[TEXTO ANALIZADO]

◇ ◇ ◇ ◇ ◇ ◇ ◇

En otras mentiras escribí que Irlanda tiene muchos nobeles de escritura porque es lo único que puedes hacer allí. En cuanto venden un libro se piran, claro. Dublín, en definitiva, no ofrecía más que tardes de manta y sofá, una vez visto el Trinity College.
Todavía veinteañero y con compañeras de piso, lo normal es acabar viendo porno con cerveza. Aquel sevillano puso una lamentable película donde Silvestre Stallone se iniciaba en el cine al estilo Poli Díaz. A él, aquello le hacía mucha gracia, creo que por un rubor maltratado. Al quinto proyectado me rebelé por no revelarme como un asesino en serio.
“Ahí tienes el taco de las películas”, me dijo encarado por no encontrar divertida la enésima empollada de Stallone.
Antes del Pendrive y el Disco Duro externo, hubo una época en que las películas rulaban en CD o DVD hasta los portátiles de los estudiantes que aplacaban así, la falta de dinero para ir al cine. Pasando los cedeles como si fueran cromos encontré la película de Loach, al que ya conocía por Tierra y libertad.

◇ ◇ ◇ ◇ ◇ ◇ ◇

[EXTRACTO DE DATOS]

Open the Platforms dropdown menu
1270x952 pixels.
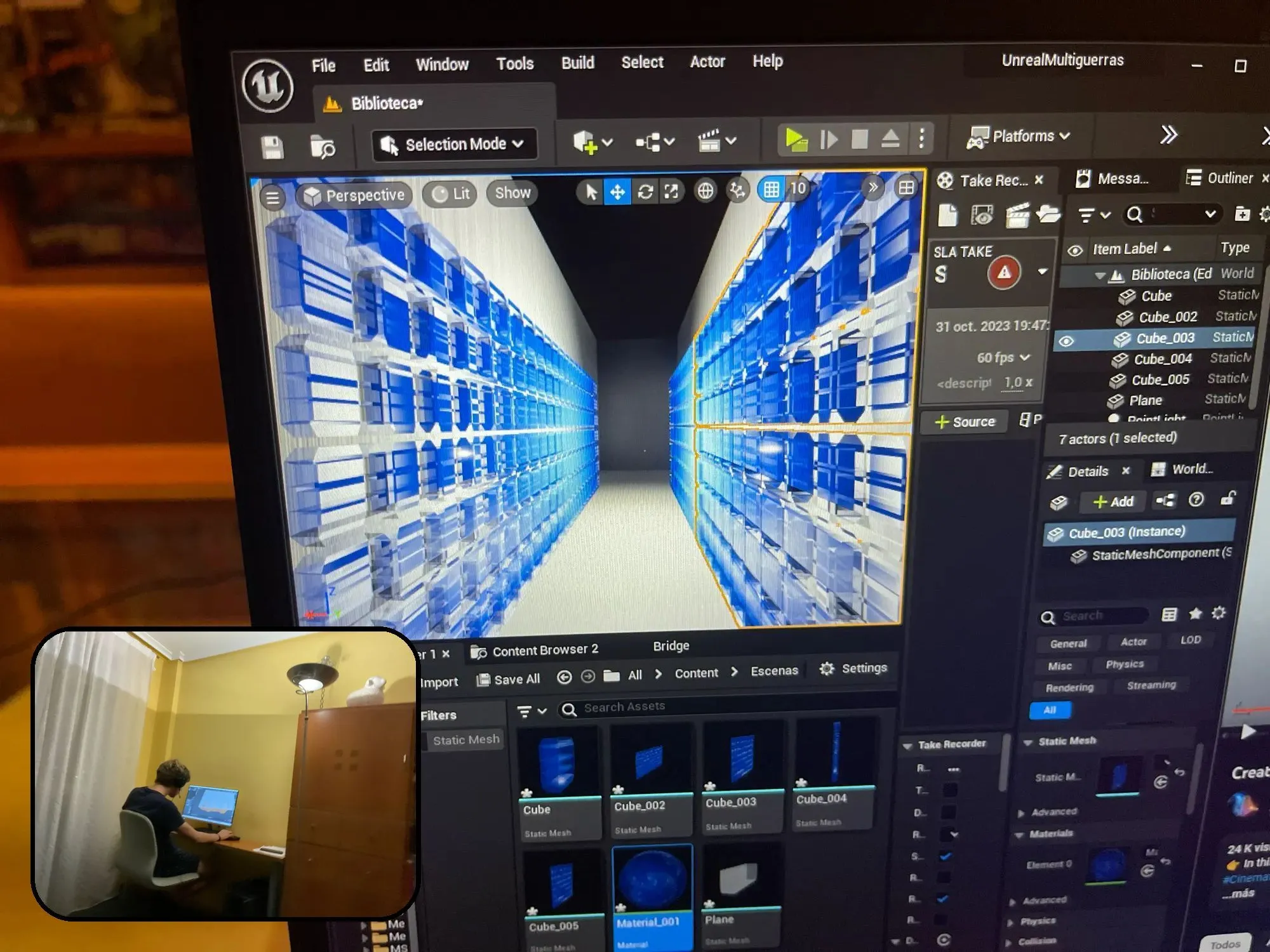click(x=1018, y=136)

◇ ◇ ◇ ◇ ◇ ◇ ◇

[SOBRE EL EJERCICIO] Copia del texto analizado el pasaje que empieza en las palabras "Antes del Pendrive" y termina tras "Tierra y libertad.", ambas incluidas.

[SOLUCIÓN DEL EJERCICIO]
Antes del Pendrive y el Disco Duro externo, hubo una época en que las películas rulaban en CD o DVD hasta los portátiles de los estudiantes que aplacaban así, la falta de dinero para ir al cine. Pasando los cedeles como si fueran cromos encontré la película de Loach, al que ya conocía por Tierra y libertad.